▶ [Records to use]
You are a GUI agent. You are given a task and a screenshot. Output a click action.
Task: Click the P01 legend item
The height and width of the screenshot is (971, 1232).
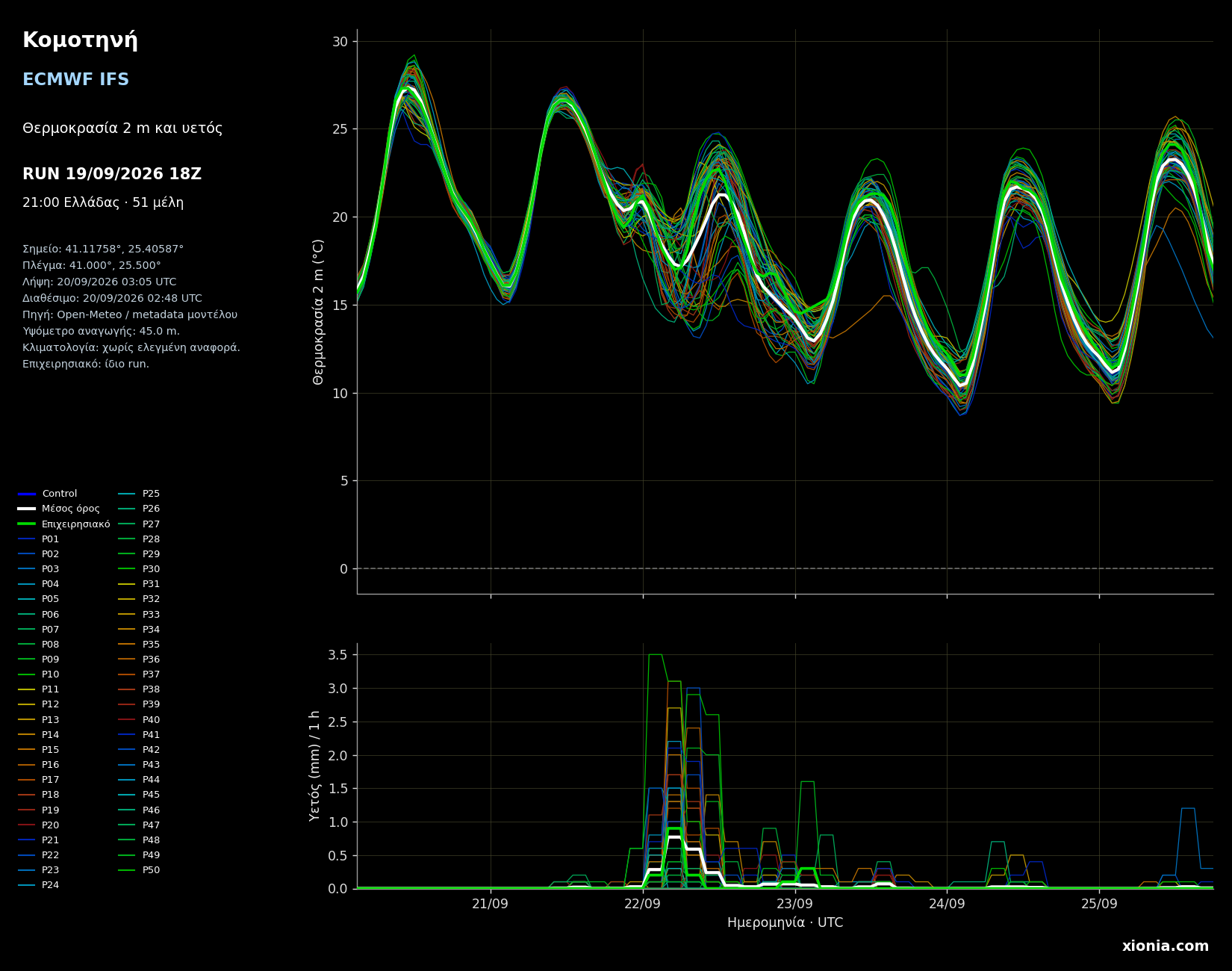pos(39,539)
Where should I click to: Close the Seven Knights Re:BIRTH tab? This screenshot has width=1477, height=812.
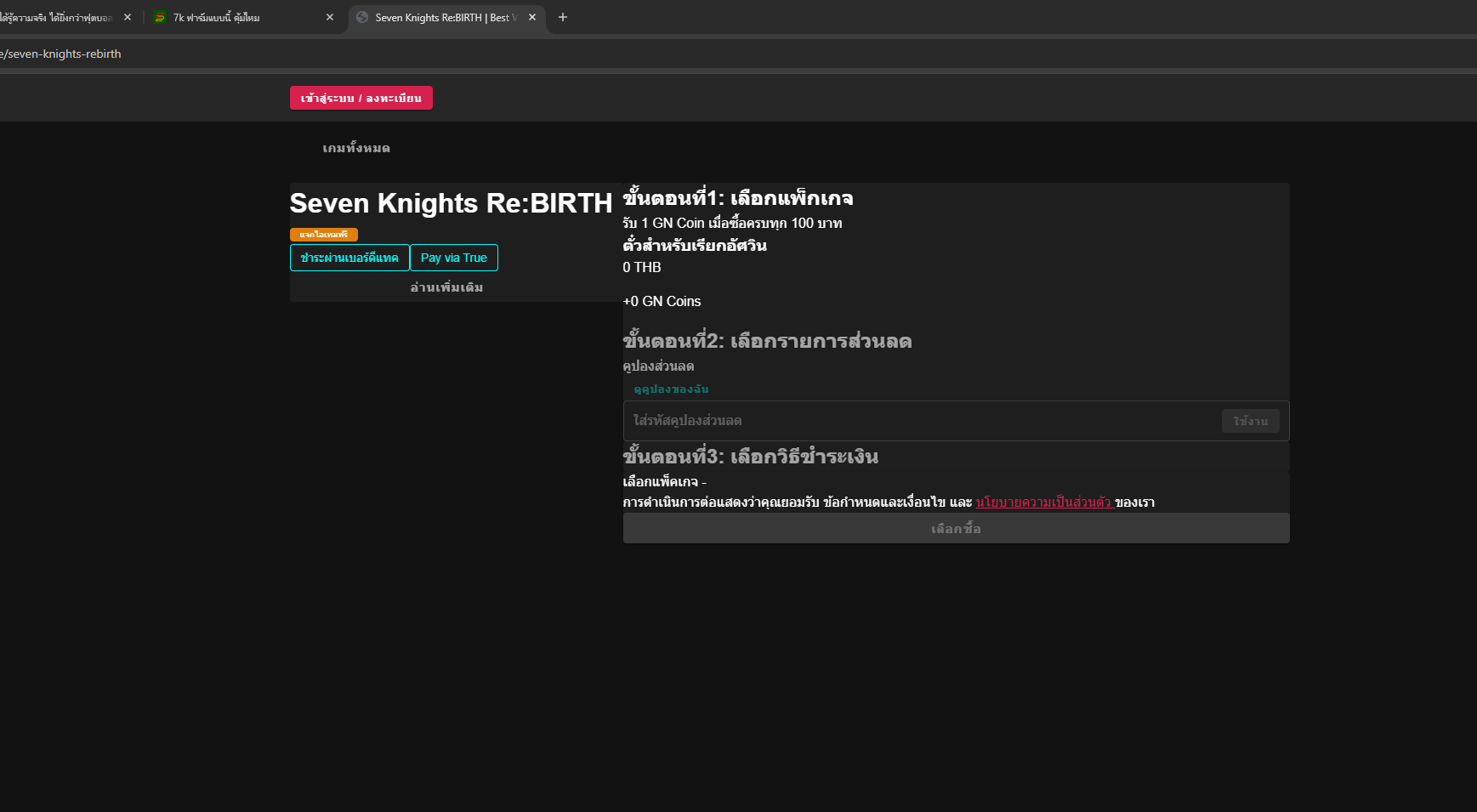coord(532,18)
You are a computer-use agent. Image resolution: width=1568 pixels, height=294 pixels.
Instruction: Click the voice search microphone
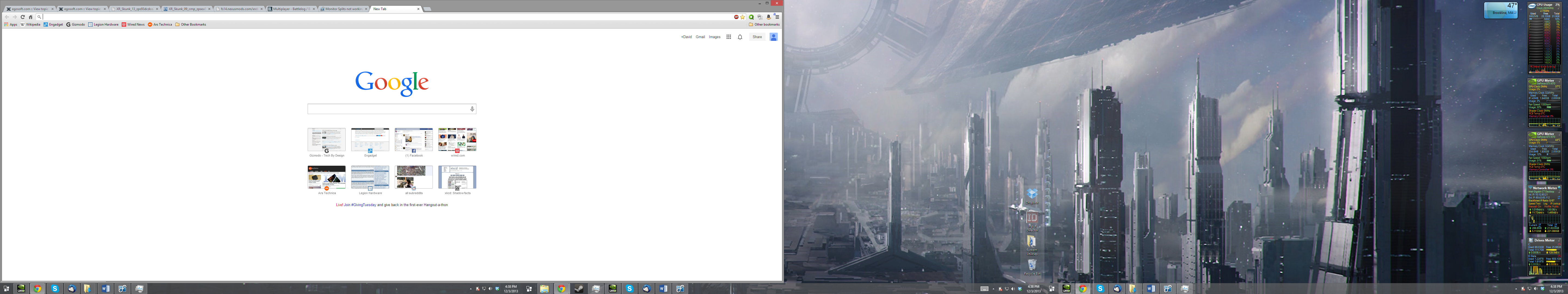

▶ [Short task]
Rewrite every item above as a JSON list of strings, with each line as its own string. Drop the blank lines and leave the pictures out.

▶ [Answer to this exercise]
[
  "You are a GUI agent. You are given a task and a screenshot. Output a click action.",
  "Task: Click the P01 legend item",
  "The height and width of the screenshot is (971, 1232).",
  "pos(39,539)",
  "Where should I click to: Close the Seven Knights Re:BIRTH tab? This screenshot has width=1477, height=812.",
  "coord(532,18)",
  "You are a computer-use agent. Image resolution: width=1568 pixels, height=294 pixels.",
  "Instruction: Click the voice search microphone"
]